For those unfamiliar with the current Entertainment Software Rating Board (ESRB) rating system, allow me to give you a primer – games are classified into ratings by the intended audience, much how the MPAA uses their (broken) system of G, PG, PG-13, R, and NC-17. ESRB’s ratings are eO (early childhood), E (everyone), E10 (everyone 10+), T (teen), M (mature 17+) and AO (adults only 18+). So they’ve actually broken games down into much narrower bands than the MPAA has with movies. And of course, these ratings are accompanied with reasoning (you can look games up on esrb.org for ratings and rationale). In my opinion, the classifications are, for the most part, dead on accurate.
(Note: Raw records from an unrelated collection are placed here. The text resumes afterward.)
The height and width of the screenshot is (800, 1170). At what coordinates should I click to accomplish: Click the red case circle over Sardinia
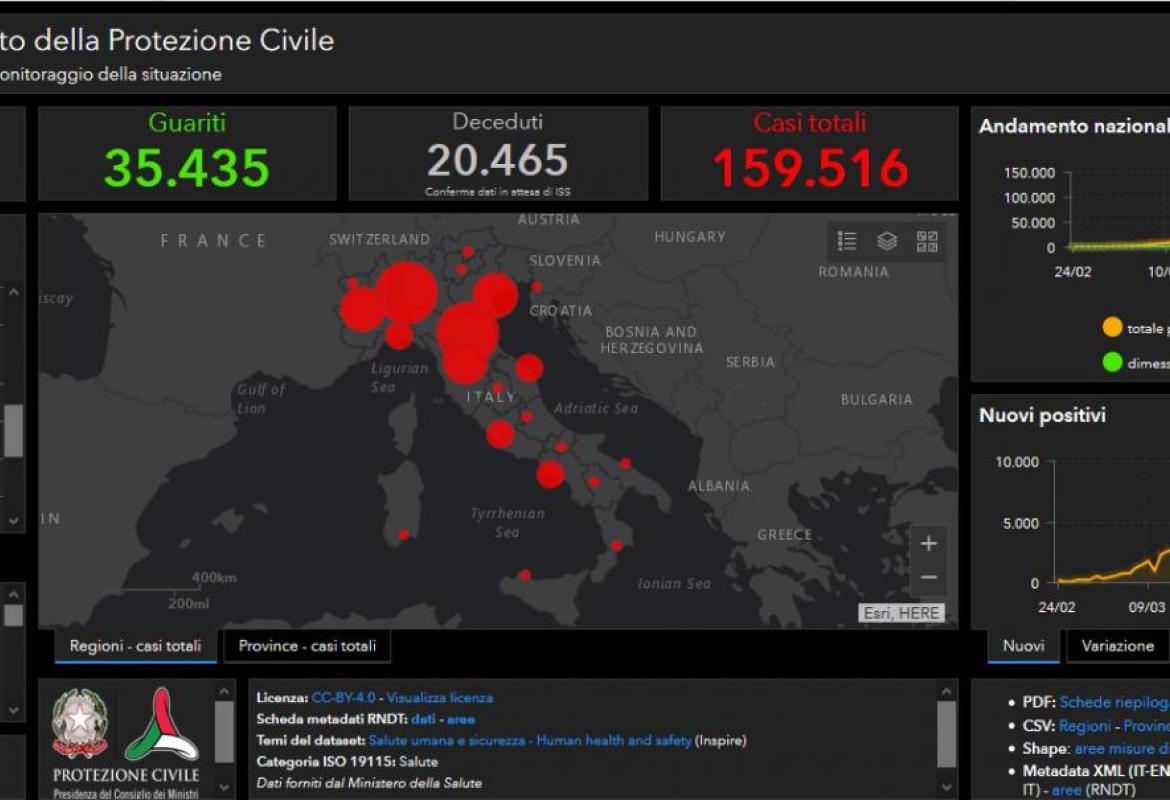(404, 535)
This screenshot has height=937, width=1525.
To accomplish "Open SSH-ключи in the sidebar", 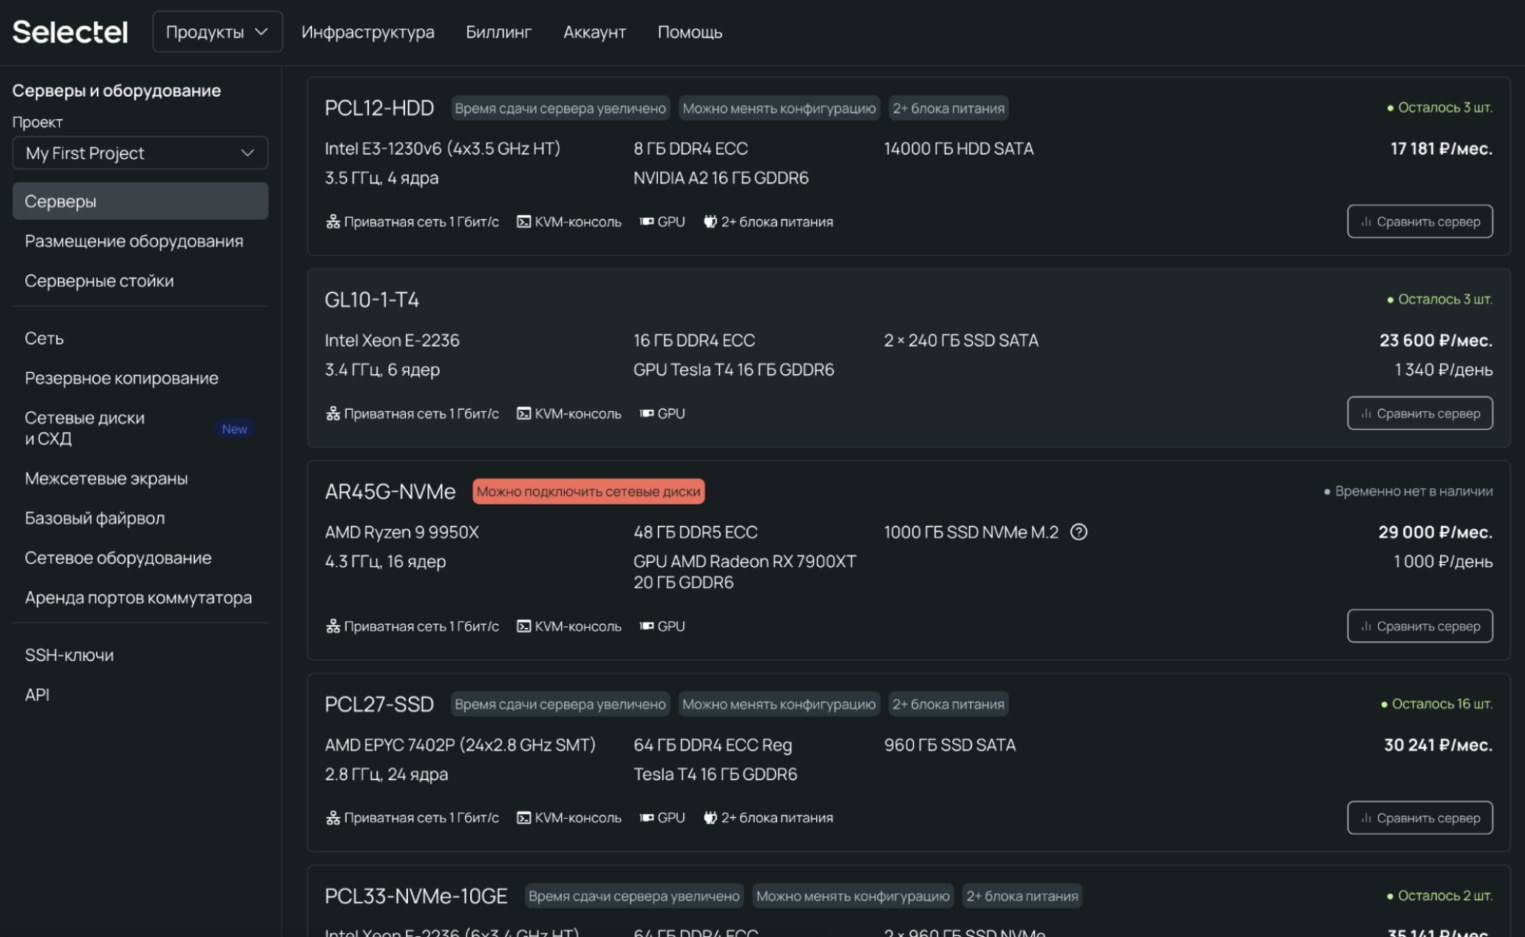I will coord(69,655).
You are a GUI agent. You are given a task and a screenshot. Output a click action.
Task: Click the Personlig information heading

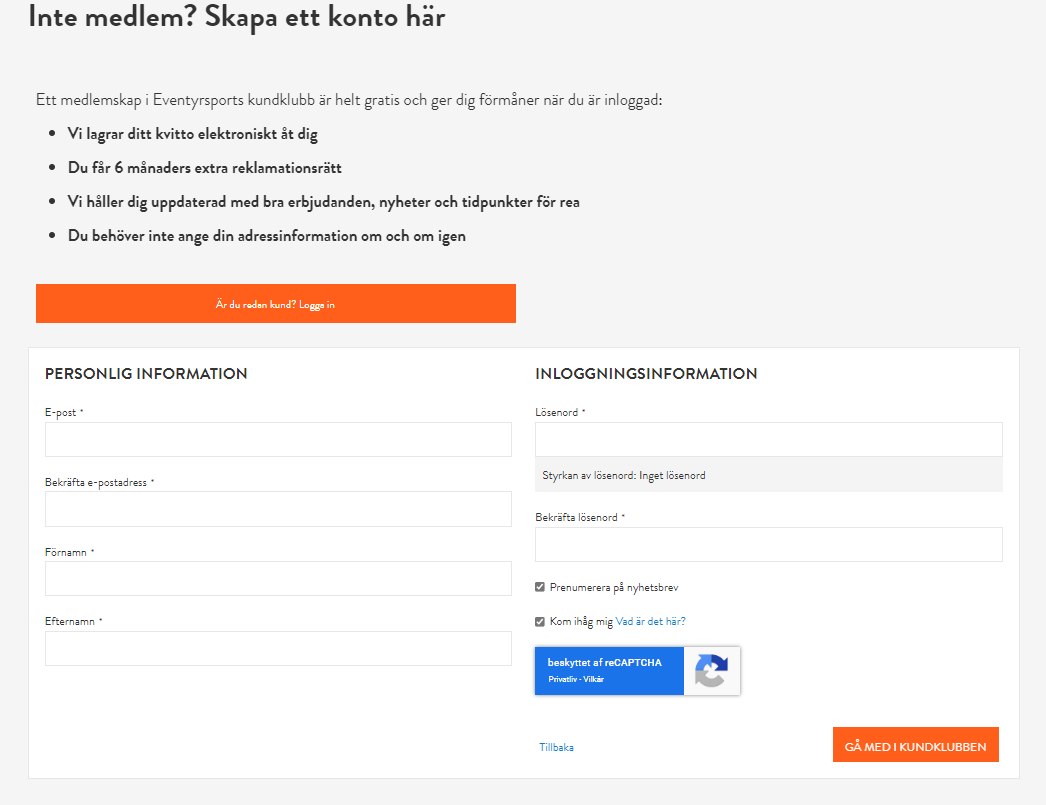click(146, 373)
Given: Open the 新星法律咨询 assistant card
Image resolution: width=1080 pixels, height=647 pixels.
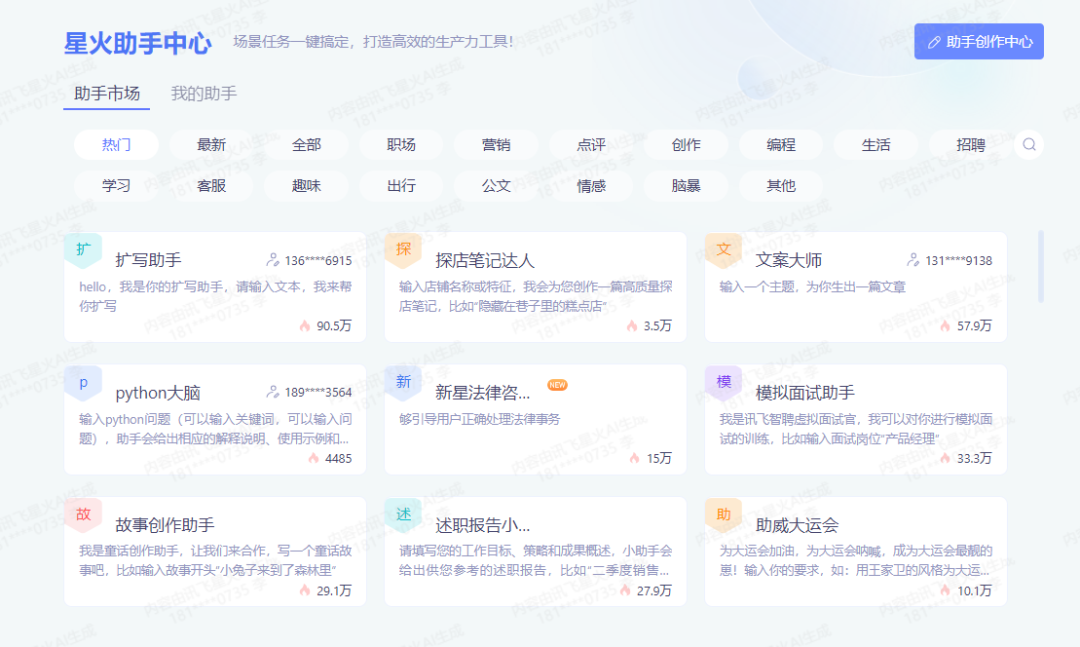Looking at the screenshot, I should tap(535, 420).
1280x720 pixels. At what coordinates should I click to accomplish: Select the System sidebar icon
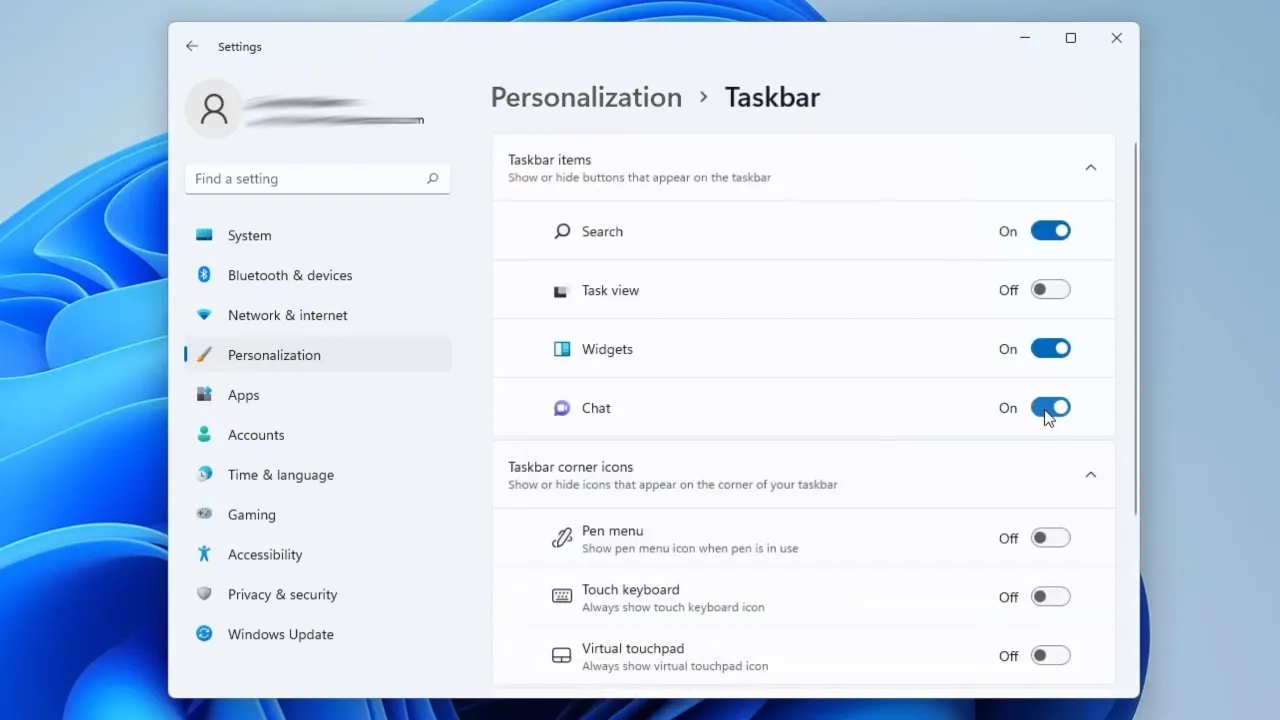(x=207, y=235)
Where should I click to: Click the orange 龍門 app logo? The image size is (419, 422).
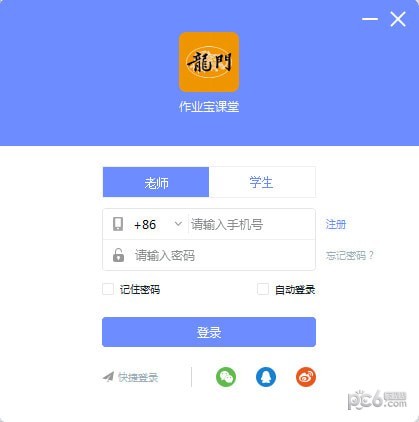coord(209,62)
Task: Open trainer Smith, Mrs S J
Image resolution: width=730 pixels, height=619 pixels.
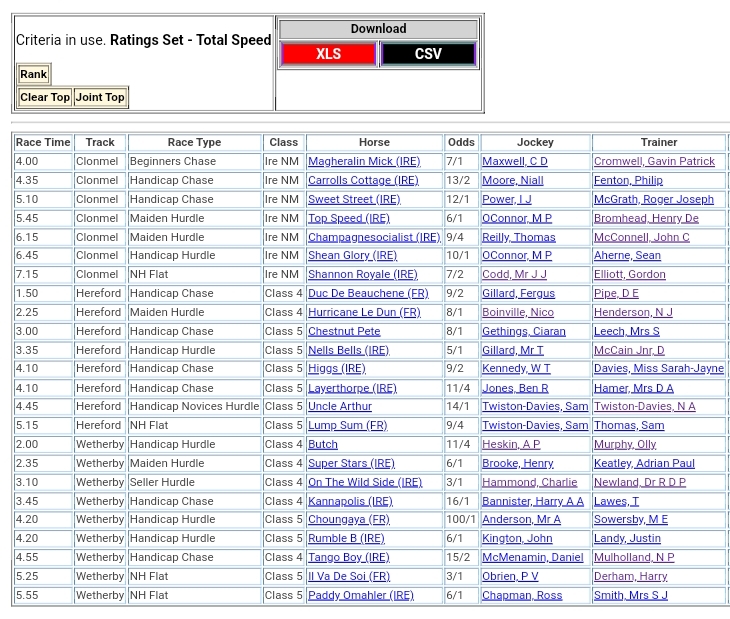Action: 630,596
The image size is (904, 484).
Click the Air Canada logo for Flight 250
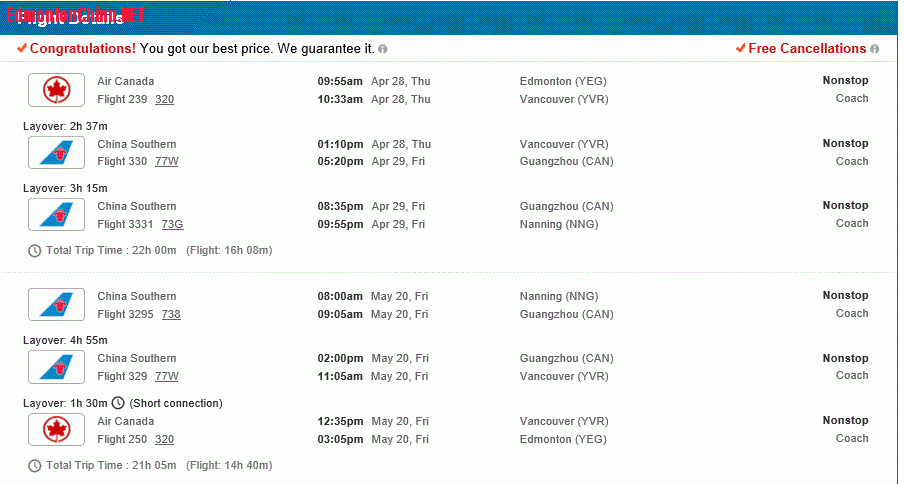(56, 430)
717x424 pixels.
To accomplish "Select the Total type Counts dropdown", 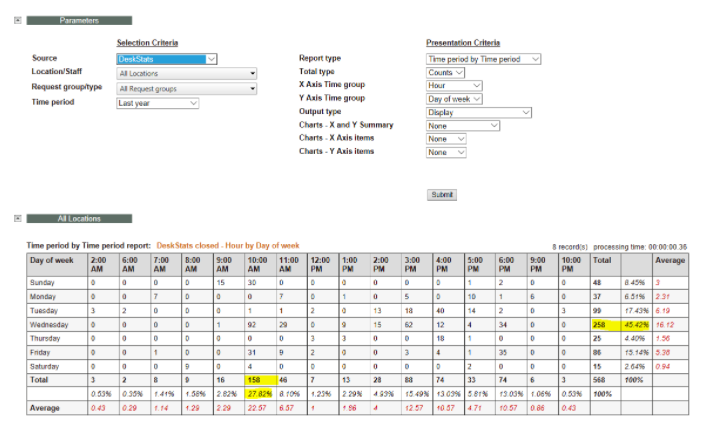I will [x=446, y=73].
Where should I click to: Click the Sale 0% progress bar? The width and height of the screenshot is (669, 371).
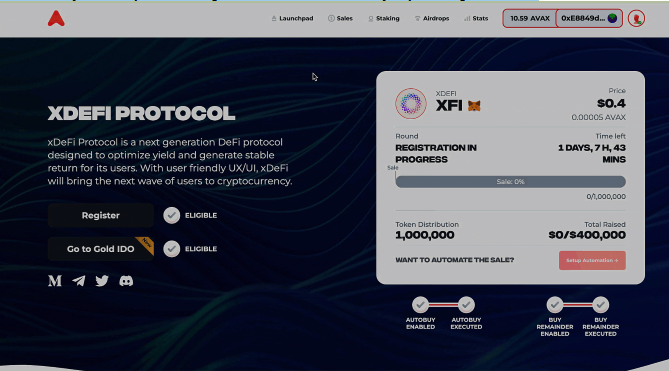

So now that you’ve had your ESRB primer, let’s take a look at what this bill passing would mean. Let’s take a nice, fun, family friendly all-ages game like Brain Age for the Nintendo DS. If you’re unfamiliar with this game, it’s a series of puzzles based on numbers, like Sudoku, and math problems to find and enhance your “brain age,” the primary goal being to exercise your brain. Passing the described bill above would mean that Brain Age, with its “E” rating, would carry the aforementioned warning on its labeling.